◆ What the exercise asks: Copy out each line below exactly as written.
****************
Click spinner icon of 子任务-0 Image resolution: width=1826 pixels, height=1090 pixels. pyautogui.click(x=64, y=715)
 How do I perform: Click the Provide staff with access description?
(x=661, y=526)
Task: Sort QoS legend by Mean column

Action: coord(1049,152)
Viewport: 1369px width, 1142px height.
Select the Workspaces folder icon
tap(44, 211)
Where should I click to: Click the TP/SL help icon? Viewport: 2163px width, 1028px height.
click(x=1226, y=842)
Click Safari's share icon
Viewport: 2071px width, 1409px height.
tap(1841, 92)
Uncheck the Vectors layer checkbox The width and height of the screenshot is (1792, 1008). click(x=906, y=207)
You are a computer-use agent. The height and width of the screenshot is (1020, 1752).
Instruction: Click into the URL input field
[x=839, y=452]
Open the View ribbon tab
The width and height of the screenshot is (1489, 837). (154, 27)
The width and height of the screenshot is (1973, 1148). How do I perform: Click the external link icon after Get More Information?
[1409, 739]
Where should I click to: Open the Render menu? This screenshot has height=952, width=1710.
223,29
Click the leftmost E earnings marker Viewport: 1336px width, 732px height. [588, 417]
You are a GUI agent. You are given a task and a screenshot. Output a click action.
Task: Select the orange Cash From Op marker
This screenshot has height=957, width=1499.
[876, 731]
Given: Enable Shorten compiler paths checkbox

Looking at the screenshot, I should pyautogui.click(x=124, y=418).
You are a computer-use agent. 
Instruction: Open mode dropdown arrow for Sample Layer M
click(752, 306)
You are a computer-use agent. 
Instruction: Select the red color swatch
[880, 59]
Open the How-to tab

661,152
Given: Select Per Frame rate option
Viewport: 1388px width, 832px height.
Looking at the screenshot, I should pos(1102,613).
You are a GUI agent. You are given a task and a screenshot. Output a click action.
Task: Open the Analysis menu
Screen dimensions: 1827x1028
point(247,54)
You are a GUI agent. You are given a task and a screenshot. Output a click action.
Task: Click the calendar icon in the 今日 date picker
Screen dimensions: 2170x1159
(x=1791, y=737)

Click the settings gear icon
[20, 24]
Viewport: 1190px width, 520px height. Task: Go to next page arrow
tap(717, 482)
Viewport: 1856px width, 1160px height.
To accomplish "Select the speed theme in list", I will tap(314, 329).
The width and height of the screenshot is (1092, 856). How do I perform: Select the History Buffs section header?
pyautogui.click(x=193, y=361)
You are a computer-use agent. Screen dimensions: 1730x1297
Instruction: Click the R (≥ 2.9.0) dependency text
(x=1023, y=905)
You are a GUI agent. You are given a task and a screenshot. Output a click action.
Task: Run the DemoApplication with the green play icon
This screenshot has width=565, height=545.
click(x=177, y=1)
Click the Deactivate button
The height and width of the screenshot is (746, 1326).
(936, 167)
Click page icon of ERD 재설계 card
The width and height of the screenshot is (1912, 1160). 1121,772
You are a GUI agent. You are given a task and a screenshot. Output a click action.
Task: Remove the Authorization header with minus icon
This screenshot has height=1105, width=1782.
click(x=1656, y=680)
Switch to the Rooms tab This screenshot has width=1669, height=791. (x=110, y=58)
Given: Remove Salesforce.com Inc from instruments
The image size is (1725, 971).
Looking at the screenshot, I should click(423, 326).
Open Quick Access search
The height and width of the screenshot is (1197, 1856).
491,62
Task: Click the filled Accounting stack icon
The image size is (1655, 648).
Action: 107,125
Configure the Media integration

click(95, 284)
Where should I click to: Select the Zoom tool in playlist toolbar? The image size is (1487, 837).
****************
◆ Exercise solution:
Click spinner icon of 子任务-0 Image resolution: width=1826 pixels, height=1090 pixels. pyautogui.click(x=64, y=715)
 How do I perform: Click the Provide staff with access description?
(x=661, y=526)
Task: Sort QoS legend by Mean column

Action: coord(1049,152)
Viewport: 1369px width, 1142px height.
Select the Workspaces folder icon
tap(44, 211)
Where should I click to: Click the TP/SL help icon? Viewport: 2163px width, 1028px height.
click(x=1226, y=842)
Click Safari's share icon
Viewport: 2071px width, 1409px height.
tap(1841, 92)
Uncheck the Vectors layer checkbox The width and height of the screenshot is (1792, 1008). click(x=906, y=207)
You are a computer-use agent. The height and width of the screenshot is (1020, 1752).
Instruction: Click into the URL input field
[x=839, y=452]
Open the View ribbon tab
The width and height of the screenshot is (1489, 837). (154, 27)
The width and height of the screenshot is (1973, 1148). How do I perform: Click the external link icon after Get More Information?
[1409, 739]
Where should I click to: Open the Render menu? This screenshot has height=952, width=1710.
223,29
Click the leftmost E earnings marker Viewport: 1336px width, 732px height. [588, 417]
You are a GUI agent. You are given a task and a screenshot. Output a click action.
Task: Select the orange Cash From Op marker
This screenshot has height=957, width=1499.
[876, 731]
Given: Enable Shorten compiler paths checkbox

Looking at the screenshot, I should pyautogui.click(x=124, y=418).
You are a computer-use agent. 
Instruction: Open mode dropdown arrow for Sample Layer M
click(752, 306)
You are a computer-use agent. 
Instruction: Select the red color swatch
[880, 59]
Open the How-to tab

661,152
Given: Select Per Frame rate option
Viewport: 1388px width, 832px height.
Looking at the screenshot, I should pos(1102,613).
You are a GUI agent. You are given a task and a screenshot. Output a click action.
Task: Open the Analysis menu
Screen dimensions: 1827x1028
point(247,54)
You are a GUI agent. You are given a task and a screenshot. Output a click action.
Task: Click the calendar icon in the 今日 date picker
Screen dimensions: 2170x1159
(x=1791, y=737)

Click the settings gear icon
[20, 24]
Viewport: 1190px width, 520px height. Task: Go to next page arrow
tap(717, 482)
Viewport: 1856px width, 1160px height.
To accomplish "Select the speed theme in list", I will tap(314, 329).
The width and height of the screenshot is (1092, 856). How do I perform: Select the History Buffs section header?
pyautogui.click(x=193, y=361)
You are a computer-use agent. Screen dimensions: 1730x1297
Instruction: Click the R (≥ 2.9.0) dependency text
(x=1023, y=905)
You are a GUI agent. You are given a task and a screenshot. Output a click action.
Task: Run the DemoApplication with the green play icon
This screenshot has width=565, height=545.
click(x=177, y=1)
Click the Deactivate button
The height and width of the screenshot is (746, 1326).
(936, 167)
Click page icon of ERD 재설계 card
The width and height of the screenshot is (1912, 1160). 1121,772
You are a GUI agent. You are given a task and a screenshot. Output a click action.
Task: Remove the Authorization header with minus icon
This screenshot has height=1105, width=1782.
click(x=1656, y=680)
Switch to the Rooms tab This screenshot has width=1669, height=791. (x=110, y=58)
Given: Remove Salesforce.com Inc from instruments
The image size is (1725, 971).
Looking at the screenshot, I should click(423, 326).
Open Quick Access search
The height and width of the screenshot is (1197, 1856).
491,62
Task: Click the filled Accounting stack icon
The image size is (1655, 648).
Action: 107,125
Configure the Media integration

click(95, 284)
Where should I click to: Select the Zoom tool in playlist toolbar? The image size is (1487, 837).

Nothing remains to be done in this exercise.